Data records section start
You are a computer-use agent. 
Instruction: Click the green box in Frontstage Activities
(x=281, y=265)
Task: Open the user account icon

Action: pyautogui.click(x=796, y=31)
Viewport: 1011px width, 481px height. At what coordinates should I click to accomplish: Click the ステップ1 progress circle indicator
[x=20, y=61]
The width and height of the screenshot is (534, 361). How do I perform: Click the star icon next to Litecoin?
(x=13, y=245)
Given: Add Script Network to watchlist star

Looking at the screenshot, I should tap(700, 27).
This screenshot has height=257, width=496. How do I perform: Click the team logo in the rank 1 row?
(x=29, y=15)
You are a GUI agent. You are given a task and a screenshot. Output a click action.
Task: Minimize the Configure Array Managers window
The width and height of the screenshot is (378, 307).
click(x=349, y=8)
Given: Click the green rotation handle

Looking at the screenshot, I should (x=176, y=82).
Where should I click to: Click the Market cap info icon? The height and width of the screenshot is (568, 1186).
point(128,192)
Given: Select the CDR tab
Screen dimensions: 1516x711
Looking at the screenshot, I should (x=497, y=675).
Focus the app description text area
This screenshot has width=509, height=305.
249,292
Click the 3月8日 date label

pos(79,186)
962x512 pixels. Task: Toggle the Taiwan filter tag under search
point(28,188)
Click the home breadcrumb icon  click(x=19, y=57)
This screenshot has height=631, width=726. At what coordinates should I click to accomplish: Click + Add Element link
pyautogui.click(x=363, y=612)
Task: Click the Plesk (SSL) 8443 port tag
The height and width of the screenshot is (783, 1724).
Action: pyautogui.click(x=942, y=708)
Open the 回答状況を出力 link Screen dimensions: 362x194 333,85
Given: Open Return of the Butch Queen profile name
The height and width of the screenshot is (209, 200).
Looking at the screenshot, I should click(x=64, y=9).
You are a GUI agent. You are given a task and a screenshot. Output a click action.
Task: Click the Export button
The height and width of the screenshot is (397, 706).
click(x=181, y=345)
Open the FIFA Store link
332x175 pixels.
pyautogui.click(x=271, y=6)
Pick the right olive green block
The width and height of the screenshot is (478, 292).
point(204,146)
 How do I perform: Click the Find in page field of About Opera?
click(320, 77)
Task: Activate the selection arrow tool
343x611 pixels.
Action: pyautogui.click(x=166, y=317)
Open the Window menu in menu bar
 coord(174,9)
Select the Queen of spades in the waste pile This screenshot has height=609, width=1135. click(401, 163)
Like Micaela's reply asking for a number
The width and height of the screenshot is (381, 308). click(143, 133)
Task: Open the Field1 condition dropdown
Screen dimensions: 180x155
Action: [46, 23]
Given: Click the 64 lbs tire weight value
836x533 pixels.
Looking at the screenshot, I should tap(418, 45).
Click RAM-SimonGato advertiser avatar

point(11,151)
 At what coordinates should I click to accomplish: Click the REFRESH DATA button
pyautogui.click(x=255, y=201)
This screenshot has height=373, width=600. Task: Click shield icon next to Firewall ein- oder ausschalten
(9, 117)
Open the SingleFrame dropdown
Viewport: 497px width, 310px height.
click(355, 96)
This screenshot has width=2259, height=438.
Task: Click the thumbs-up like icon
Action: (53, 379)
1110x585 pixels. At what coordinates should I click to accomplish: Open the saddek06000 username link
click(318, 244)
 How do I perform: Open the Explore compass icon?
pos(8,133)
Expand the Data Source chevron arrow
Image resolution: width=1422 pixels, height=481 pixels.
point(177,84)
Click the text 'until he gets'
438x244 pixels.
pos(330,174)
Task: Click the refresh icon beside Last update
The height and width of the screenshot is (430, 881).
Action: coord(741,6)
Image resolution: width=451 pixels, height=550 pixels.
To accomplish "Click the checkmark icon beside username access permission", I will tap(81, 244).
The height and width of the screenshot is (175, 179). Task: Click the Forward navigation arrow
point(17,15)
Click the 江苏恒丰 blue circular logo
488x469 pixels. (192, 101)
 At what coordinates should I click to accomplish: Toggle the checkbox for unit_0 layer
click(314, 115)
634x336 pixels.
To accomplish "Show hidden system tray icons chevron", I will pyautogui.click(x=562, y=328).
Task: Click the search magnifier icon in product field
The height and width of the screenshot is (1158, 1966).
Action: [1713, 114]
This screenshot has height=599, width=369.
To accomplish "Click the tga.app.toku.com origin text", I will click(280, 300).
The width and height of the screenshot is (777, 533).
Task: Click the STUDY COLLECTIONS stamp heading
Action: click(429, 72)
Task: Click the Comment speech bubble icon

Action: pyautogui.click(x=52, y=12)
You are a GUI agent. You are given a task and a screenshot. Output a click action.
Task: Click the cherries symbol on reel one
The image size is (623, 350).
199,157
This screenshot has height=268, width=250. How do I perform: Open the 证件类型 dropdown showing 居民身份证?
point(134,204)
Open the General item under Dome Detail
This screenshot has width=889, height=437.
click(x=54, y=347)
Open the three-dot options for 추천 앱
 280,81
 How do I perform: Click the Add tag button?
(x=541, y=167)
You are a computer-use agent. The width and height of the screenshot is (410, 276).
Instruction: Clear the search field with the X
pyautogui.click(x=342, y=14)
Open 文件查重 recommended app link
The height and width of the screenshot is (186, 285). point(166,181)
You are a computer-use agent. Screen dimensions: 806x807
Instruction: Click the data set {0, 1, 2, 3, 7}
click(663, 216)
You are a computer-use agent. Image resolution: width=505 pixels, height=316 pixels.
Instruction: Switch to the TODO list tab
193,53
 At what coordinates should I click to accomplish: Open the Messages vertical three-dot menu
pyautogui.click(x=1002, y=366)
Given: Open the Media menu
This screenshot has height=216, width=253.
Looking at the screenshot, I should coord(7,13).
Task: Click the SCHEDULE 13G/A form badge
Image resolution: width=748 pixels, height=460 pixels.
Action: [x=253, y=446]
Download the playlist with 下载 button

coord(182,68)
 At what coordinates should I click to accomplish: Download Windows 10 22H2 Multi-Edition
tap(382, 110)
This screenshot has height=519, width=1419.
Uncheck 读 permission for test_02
Data records section end
▶ [Task details]:
Where the line holding "Task: Click the search" appears in the listing above, start reproducing exactly, and end with the line holding "You are a computer-use agent. The".

▶ [Task solution]:
Task: Click the search magnifier icon in product field
The height and width of the screenshot is (1158, 1966).
Action: [1713, 114]
This screenshot has height=599, width=369.
To accomplish "Click the tga.app.toku.com origin text", I will click(280, 300).
The width and height of the screenshot is (777, 533).
Task: Click the STUDY COLLECTIONS stamp heading
Action: click(429, 72)
Task: Click the Comment speech bubble icon

Action: pyautogui.click(x=52, y=12)
You are a GUI agent. You are given a task and a screenshot. Output a click action.
Task: Click the cherries symbol on reel one
The image size is (623, 350).
199,157
This screenshot has height=268, width=250. How do I perform: Open the 证件类型 dropdown showing 居民身份证?
point(134,204)
Open the General item under Dome Detail
This screenshot has width=889, height=437.
click(x=54, y=347)
Open the three-dot options for 추천 앱
 280,81
 How do I perform: Click the Add tag button?
(x=541, y=167)
You are a computer-use agent. The width and height of the screenshot is (410, 276).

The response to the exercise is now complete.